Go to the line containing "Task: Click the Pinterest" in the records below. Repeat it and the lines after it exactly, all the way to the end.

'''

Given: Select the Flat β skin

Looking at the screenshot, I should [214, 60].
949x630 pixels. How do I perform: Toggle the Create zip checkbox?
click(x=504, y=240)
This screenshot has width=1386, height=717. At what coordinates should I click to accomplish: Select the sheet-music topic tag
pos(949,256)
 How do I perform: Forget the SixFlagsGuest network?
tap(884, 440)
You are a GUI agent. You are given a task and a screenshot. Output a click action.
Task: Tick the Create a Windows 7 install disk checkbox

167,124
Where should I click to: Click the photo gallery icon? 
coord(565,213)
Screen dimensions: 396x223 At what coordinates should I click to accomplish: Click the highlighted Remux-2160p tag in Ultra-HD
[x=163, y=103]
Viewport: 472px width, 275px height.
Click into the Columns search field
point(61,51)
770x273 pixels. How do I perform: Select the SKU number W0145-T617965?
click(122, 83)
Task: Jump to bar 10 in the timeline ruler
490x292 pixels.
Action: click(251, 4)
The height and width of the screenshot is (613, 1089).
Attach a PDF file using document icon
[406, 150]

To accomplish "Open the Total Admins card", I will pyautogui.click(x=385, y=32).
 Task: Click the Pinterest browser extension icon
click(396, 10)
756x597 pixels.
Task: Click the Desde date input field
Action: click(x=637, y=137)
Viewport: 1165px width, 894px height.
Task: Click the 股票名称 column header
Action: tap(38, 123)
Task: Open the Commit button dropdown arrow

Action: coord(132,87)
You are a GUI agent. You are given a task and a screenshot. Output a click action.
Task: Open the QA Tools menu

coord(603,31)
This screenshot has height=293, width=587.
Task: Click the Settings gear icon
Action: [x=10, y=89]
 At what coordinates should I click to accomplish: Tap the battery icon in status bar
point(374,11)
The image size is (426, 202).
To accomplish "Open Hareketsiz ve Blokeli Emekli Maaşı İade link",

'''

__Task output__:
 Task: Click the Pinterest browser extension icon
click(396, 10)
756x597 pixels.
Task: Click the Desde date input field
Action: click(x=637, y=137)
Viewport: 1165px width, 894px height.
Task: Click the 股票名称 column header
Action: tap(38, 123)
Task: Open the Commit button dropdown arrow

Action: coord(132,87)
You are a GUI agent. You are given a task and a screenshot. Output a click action.
Task: Open the QA Tools menu

coord(603,31)
This screenshot has height=293, width=587.
Task: Click the Settings gear icon
Action: [x=10, y=89]
 At what coordinates should I click to accomplish: Tap the battery icon in status bar
point(374,11)
The image size is (426, 202).
To accomplish "Open Hareketsiz ve Blokeli Emekli Maaşı İade link",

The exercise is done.